--- Document excerpt Enclosed Below ---
BOSU Froggers
An explosive frogger, hopping the feet from a plank up toward the hands on the BOSU, blending cardio with hip mobility and core control.
Level: Intermediate
Primary: Cardio
Secondary: Abs Glutes Quads Shoulder
Movement: Compound
Tags: Balance / Stability Explosive
Type: Anaerobic Intervals (HIIT / Bootcamp / Circuit) Plyometric
Equipment: Balance Trainer
Target muscles
Froggers are a conditioning movement, so the cardiovascular system carries the load while the legs and core do the mechanical work. The quads and glutes fire to hop the feet forward and back; the hip adductors and flexors open the knees out wide; and the shoulders and trunk stabilise the plank on the unstable dome between hops. Expect the heart rate to climb fast once you string reps together.
How to perform
Setup
Set the BOSU dome-side up (flat side on the floor) and grip the edges of the dome or the platform base, then step back into a tall plank with a braced trunk and a neutral spine. Set the shoulders over the hands.
Execution
From the plank, hop both feet forward and wide so they land outside your hands in a low frog squat, hips dropping between the knees. Pause for an instant in the deep position, then hop the feet back to the plank with control. Keep the core tight so the hips don't pike on the way out or sag on the way back. Move at a steady, repeatable rhythm rather than thrashing — the dome punishes a loose landing.
Common mistakes
- Piking the hips high instead of dropping them between the knees at the front.
- Letting the lower back sag in the plank as fatigue sets in.
- Landing the feet with stiff, collapsing knees rather than absorbing softly.
- Letting the dome rock because the hands aren't pressing down evenly.
--- End of Enclosed Document excerpt ---
--- Excerpted records Enclosed Below ---
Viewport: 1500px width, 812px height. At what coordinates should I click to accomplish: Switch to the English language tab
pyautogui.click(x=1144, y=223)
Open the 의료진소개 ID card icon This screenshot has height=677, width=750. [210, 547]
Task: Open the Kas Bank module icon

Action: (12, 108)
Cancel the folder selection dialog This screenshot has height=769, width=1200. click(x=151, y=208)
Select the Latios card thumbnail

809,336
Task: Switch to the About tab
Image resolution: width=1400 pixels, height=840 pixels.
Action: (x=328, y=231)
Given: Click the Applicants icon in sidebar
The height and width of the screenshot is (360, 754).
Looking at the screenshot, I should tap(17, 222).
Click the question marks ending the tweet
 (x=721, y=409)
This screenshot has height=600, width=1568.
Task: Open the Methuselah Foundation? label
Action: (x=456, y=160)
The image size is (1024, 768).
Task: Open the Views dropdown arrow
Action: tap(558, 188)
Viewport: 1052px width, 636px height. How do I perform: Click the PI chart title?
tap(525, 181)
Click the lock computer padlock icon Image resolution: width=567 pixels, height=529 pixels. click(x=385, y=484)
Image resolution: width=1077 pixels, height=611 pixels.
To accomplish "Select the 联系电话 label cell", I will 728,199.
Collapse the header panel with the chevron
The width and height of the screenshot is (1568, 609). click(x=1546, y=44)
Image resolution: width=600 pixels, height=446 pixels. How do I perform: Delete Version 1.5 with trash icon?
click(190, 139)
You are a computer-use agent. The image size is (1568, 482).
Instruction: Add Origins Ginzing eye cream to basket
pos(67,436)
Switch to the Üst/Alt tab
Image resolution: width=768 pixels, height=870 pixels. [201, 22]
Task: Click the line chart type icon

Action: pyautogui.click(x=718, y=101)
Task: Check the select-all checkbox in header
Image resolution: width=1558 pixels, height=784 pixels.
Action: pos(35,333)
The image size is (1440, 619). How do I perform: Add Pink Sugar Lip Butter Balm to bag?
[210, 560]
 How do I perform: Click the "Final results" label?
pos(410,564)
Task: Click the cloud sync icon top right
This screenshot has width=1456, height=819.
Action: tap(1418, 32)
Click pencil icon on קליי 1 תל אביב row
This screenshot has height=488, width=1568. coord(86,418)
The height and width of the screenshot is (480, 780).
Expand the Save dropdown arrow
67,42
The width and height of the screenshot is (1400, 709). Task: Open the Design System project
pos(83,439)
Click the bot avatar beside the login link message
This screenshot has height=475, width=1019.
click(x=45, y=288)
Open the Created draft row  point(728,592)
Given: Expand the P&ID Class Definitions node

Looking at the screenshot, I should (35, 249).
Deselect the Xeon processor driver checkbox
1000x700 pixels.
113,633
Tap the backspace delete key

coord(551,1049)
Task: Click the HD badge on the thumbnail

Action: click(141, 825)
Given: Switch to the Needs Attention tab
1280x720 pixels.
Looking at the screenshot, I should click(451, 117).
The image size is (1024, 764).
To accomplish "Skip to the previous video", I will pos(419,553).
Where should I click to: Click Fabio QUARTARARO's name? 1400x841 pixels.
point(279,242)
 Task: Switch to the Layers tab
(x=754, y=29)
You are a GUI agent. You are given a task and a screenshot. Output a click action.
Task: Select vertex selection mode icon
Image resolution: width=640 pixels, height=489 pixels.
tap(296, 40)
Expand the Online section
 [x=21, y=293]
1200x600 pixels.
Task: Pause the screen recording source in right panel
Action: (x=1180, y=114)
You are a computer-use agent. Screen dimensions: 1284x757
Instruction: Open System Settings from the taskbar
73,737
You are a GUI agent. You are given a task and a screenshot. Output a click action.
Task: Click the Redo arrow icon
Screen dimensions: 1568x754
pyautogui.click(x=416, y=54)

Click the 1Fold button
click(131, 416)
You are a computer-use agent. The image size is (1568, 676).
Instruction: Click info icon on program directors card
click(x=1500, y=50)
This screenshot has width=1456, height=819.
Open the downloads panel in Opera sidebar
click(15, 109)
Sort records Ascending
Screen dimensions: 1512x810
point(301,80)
--- End of Enclosed Excerpted records ---
▶ [Instructions to follow]: According to the BOSU froggers text, which side of the BOSU should face up during setup?

▶ [Task response]: The dome side faces up, with the flat side on the floor.